Dans le cadre des retours volontaires vers l'Afghanistan, le programme d'action spécifique européen prévoit un partenariat avec l'« Afghanistan center for excellence » (ACE) dont l'objectif est le suivi et l'accompagnement des afghans. Dès lors, il souhaiterait connaître la situation et le devenir des migrants afghans concernés par cette procédure mais aussi la teneur des mesures mises en place par l'ACE.
Dans le cadre des mesures d'éloignement prévues par le règlement Dublin III, il s'interroge sur les renvois par ricochet vers l'Afghanistan que ce règlement permet. En permettant le renvoi d'un migrant vers le pays de l'Union européenne par lequel il est arrivé, le règlement Dublin III entraîne l'application du droit de ce pays pour l'appréciation, au fond, de la demande de droit d'asile déposée par ce dernier. Dans cette hypothèse, la protection juridique peut s'avérer plus faible que celle dont il aurait pu bénéficier en France.
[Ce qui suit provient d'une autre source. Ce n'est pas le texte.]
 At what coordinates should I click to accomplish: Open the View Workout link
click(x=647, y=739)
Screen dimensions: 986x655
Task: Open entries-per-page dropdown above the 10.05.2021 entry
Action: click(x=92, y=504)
Dès lors, il lui demande si les principes constitutionnels et internationaux français ne devraient pas faire échec à la mesure de renvoi intra-européenne prévue dans le cadre de Dublin III s'il existe un risque pour le migrant d'être renvoyé, dans un second temps, vers l'Afghanistan.
Enfin, il souhaite connaître les motifs de l'allongement de la durée de rétention prévue par le projet de loi n° 464 (Sénat, 2017-2018), adopté par l'Assemblée nationale après engagement de la procédure accélérée, pour une immigration maîtrisée, un droit d'asile effectif et une intégration réussie, notamment pour savoir si cet allongement a pour objectif d'atteindre la durée nécessaire, en cas de manquement des autorités afghanes, à la délivrance d'un laissez-passer consulaire européen (conformément à l'accord conclu entre l'Union européenne et l'Afghanistan le 13 février 2017) permettant le renvoi des migrants afghans vers leur pays.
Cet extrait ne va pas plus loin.